Author to whom correspondence should be addressed.

Appl. Sci. 2022, 12(17), 8894; https://doi.org/10.3390/app12178894

Submission received: 30 August 2022 / Accepted: 30 August 2022 / Published: 5 September 2022

(This article belongs to the Special Issue Machine Learning and Natural Language Processing)

Download Versions Notes

The task of processing natural language automatically has been on the radar of researchers since the dawn of computing, fostering the rise of fields such as computational linguistics and human–language technologies. Recent advances in machine learning (ML) technologies and the growing power of computing hardware have significantly pushed forward the state of the art in computational linguistics and related fields. The present Special Issue was conceived as a specialised forum for discussing these advancements and charting further potential research directions. We note the high interest of the scientific community on ML-supported natural language processing, resulting in the publication of twenty research papers in the present issue.
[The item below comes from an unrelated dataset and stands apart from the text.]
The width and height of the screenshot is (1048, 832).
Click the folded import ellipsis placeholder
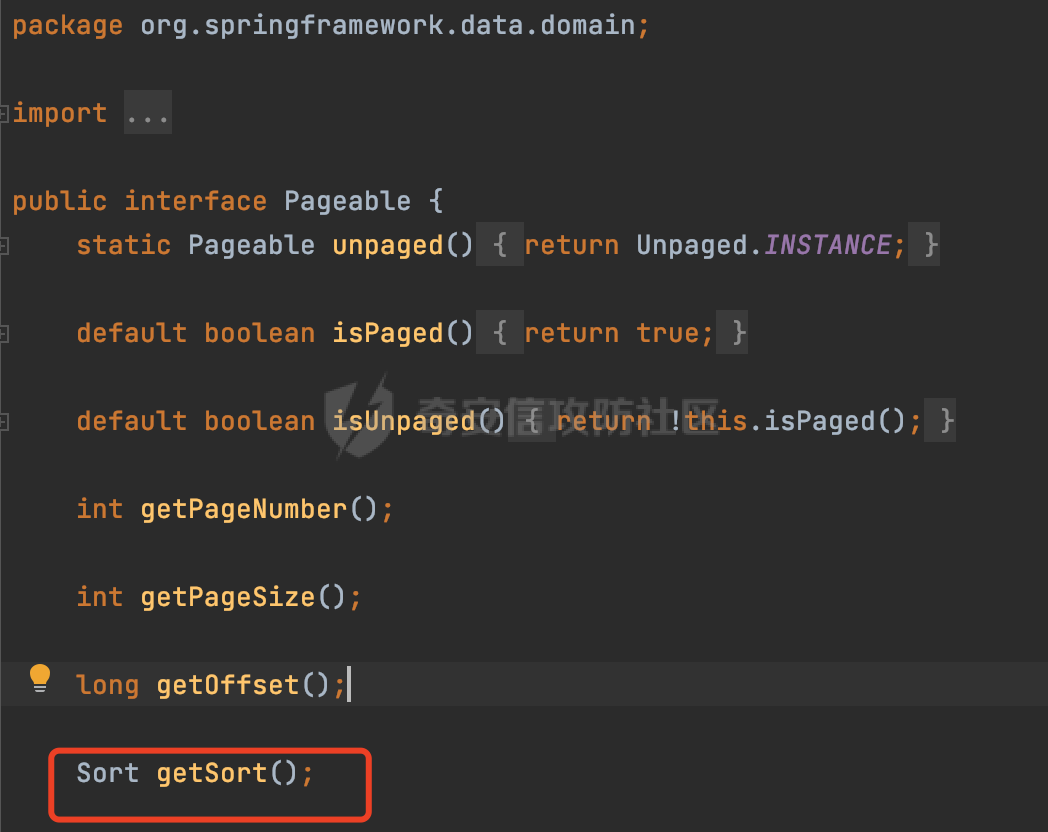147,113
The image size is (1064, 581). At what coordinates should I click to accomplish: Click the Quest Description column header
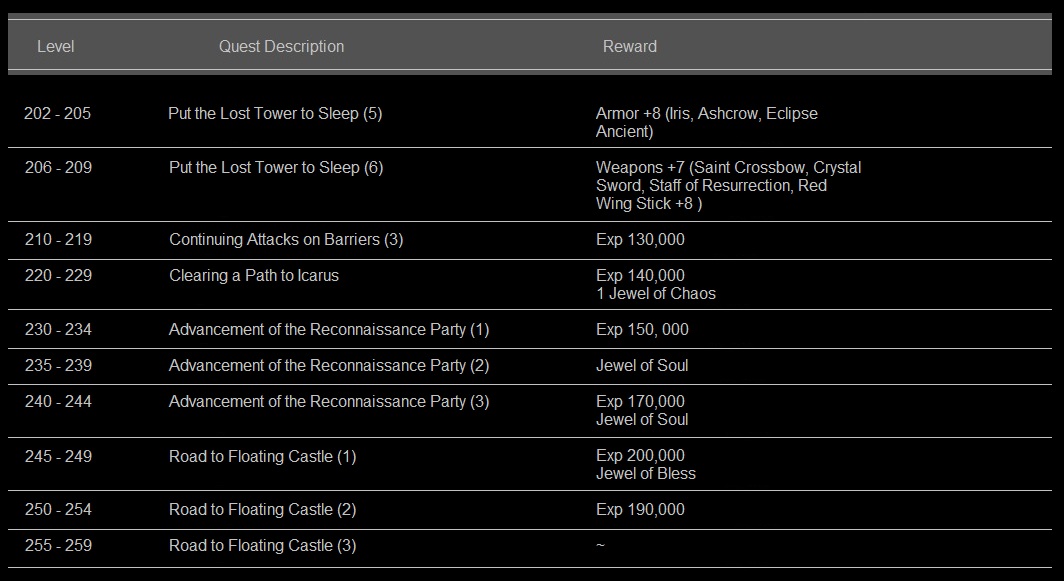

We also note a growing diversity of natural languages addressed in the studies of this Special Issue, including English, Catalan, Arabic, Chinese, Korean, Vietnamese, Spanish and Portuguese.

Attempting to categorise the research topics addressed here, we highlight:

Analysing tweets and Twitter profiles. Kasthuriarachchy et al. [1] propose an improved method for understanding noisy English texts, while Alshalan and Al-Khalifa [2] design a system for hate speech detection in Arabic tweets. Prada and Iglesias [3], in their contribution, analyse Twitter profiles of the users to predict their reputation on an online marketplace.
Annotated text corpora. Ruiz-Dolz et al. [4] develop a corpus of debate transcripts, suitable for multilingual computational argumentation research. Looking at social media, Bel-Enguix et al. [5] present a corpus focused on negation structures found in Twitter. Additionally, Vu et al. [6] build parallel Korean–English and Korean–Vietnamese datasets targeted at machine translation research, whereas Shaikh et al. [7] exploit text generation models to balance highly biased text corpora in the English language.
Chatbots. Chen et al. [8] improve chatbot performance by augmenting the transformer-based architecture with a memory-based deep neural attention model and Kim et al. [9] propose a method for retaining the dialog context by using a specially designed attention mechanism.
Error detection. Madi and Al-Khalifa [10] address the topic of error detection in the work dedicated to the task of grammar checking in Modern Standard Arabic texts.
Named entity recognition (NER). Syed and Chung [11] fine tune a BERT model to improve its performance on food menu data in English. Additionally, relying on a finely tuned BERT, Wang et al. [12] present their work, achieving high quality Chinese NER. Kim and Kim [13], on the other hand, design a system able to perform both morphological analysis and NER in Korean, while Dias et al. [14] propose a combination of methods to build a NER system for Portuguese.
Natural language understanding. Son et al. [15] introduce a Sequential and Intensive Weighted Language Modelling scheme that is used together with multi-task deep neural network to outperform state-of-the-art approaches on the standard natural language understanding benchmarks. On the other hand, Zeng et al. [16] provide a survey of existing machine reading comprehension tasks, evaluation metrics, and datasets.
Text classification and summarisation. Long et al. [17] propose a novel graph convolution network-based classifier for the task of relation classification. Focusing on the specialised task of classifying industrial construction accident reports, Zhang et al. [18] present their approach and promising results. Additionally, Kim et al. [19] design a topical category-aware text summariser able to consider the topic of the input document. Zeng et al. [20], furthermore, implement a self-matching mechanism to improve the memory capacity of the document summarisation system.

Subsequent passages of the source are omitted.